▼▼▼

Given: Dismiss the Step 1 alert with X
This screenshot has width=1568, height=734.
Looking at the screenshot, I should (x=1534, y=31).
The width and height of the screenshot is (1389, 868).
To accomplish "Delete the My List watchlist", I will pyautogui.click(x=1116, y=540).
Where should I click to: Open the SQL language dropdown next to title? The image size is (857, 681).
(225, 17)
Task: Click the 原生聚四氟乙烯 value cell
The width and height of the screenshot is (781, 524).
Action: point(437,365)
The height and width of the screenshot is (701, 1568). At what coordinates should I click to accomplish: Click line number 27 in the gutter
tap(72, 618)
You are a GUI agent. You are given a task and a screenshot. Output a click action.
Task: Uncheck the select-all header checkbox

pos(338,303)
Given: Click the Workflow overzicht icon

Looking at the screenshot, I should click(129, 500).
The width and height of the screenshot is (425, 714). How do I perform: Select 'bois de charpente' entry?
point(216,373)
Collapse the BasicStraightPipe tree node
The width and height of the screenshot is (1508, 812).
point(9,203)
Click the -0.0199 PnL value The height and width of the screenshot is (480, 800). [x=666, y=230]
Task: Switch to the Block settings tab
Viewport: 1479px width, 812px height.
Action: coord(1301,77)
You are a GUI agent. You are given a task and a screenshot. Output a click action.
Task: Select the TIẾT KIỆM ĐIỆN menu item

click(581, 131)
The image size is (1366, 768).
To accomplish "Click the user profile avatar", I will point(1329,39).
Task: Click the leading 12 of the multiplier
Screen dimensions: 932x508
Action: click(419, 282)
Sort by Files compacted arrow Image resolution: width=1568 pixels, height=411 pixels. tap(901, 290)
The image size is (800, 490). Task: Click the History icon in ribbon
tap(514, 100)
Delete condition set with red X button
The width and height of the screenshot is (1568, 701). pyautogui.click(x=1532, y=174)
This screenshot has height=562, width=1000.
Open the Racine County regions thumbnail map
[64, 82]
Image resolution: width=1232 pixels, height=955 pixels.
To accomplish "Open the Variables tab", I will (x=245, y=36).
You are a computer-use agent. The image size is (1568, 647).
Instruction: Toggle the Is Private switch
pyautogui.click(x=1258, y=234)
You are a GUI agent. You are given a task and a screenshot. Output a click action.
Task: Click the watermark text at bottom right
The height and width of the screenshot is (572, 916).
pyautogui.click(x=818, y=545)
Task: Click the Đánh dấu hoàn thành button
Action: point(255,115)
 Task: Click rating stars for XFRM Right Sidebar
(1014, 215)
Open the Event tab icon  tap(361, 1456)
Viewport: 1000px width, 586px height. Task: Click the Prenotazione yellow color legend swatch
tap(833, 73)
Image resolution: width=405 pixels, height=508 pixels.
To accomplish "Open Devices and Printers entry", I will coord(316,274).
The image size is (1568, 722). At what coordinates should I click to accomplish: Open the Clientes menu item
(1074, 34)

▲▲▲

■ AIM:
Copy all of the rows above word for word, with nothing changed.

■ FINAL RESULT:
Given: Dismiss the Step 1 alert with X
This screenshot has width=1568, height=734.
Looking at the screenshot, I should (x=1534, y=31).
The width and height of the screenshot is (1389, 868).
To accomplish "Delete the My List watchlist", I will pyautogui.click(x=1116, y=540).
Where should I click to: Open the SQL language dropdown next to title? The image size is (857, 681).
(225, 17)
Task: Click the 原生聚四氟乙烯 value cell
The width and height of the screenshot is (781, 524).
Action: point(437,365)
The height and width of the screenshot is (701, 1568). At what coordinates should I click to accomplish: Click line number 27 in the gutter
tap(72, 618)
You are a GUI agent. You are given a task and a screenshot. Output a click action.
Task: Uncheck the select-all header checkbox

pos(338,303)
Given: Click the Workflow overzicht icon

Looking at the screenshot, I should click(129, 500).
The width and height of the screenshot is (425, 714). How do I perform: Select 'bois de charpente' entry?
point(216,373)
Collapse the BasicStraightPipe tree node
The width and height of the screenshot is (1508, 812).
point(9,203)
Click the -0.0199 PnL value The height and width of the screenshot is (480, 800). [x=666, y=230]
Task: Switch to the Block settings tab
Viewport: 1479px width, 812px height.
Action: coord(1301,77)
You are a GUI agent. You are given a task and a screenshot. Output a click action.
Task: Select the TIẾT KIỆM ĐIỆN menu item

click(581, 131)
The image size is (1366, 768).
To accomplish "Click the user profile avatar", I will point(1329,39).
Task: Click the leading 12 of the multiplier
Screen dimensions: 932x508
Action: click(419, 282)
Sort by Files compacted arrow Image resolution: width=1568 pixels, height=411 pixels. tap(901, 290)
The image size is (800, 490). Task: Click the History icon in ribbon
tap(514, 100)
Delete condition set with red X button
The width and height of the screenshot is (1568, 701). pyautogui.click(x=1532, y=174)
This screenshot has height=562, width=1000.
Open the Racine County regions thumbnail map
[64, 82]
Image resolution: width=1232 pixels, height=955 pixels.
To accomplish "Open the Variables tab", I will (x=245, y=36).
You are a computer-use agent. The image size is (1568, 647).
Instruction: Toggle the Is Private switch
pyautogui.click(x=1258, y=234)
You are a GUI agent. You are given a task and a screenshot. Output a click action.
Task: Click the watermark text at bottom right
The height and width of the screenshot is (572, 916).
pyautogui.click(x=818, y=545)
Task: Click the Đánh dấu hoàn thành button
Action: point(255,115)
 Task: Click rating stars for XFRM Right Sidebar
(1014, 215)
Open the Event tab icon  tap(361, 1456)
Viewport: 1000px width, 586px height. Task: Click the Prenotazione yellow color legend swatch
tap(833, 73)
Image resolution: width=405 pixels, height=508 pixels.
To accomplish "Open Devices and Printers entry", I will coord(316,274).
The image size is (1568, 722). At what coordinates should I click to accomplish: Open the Clientes menu item
(1074, 34)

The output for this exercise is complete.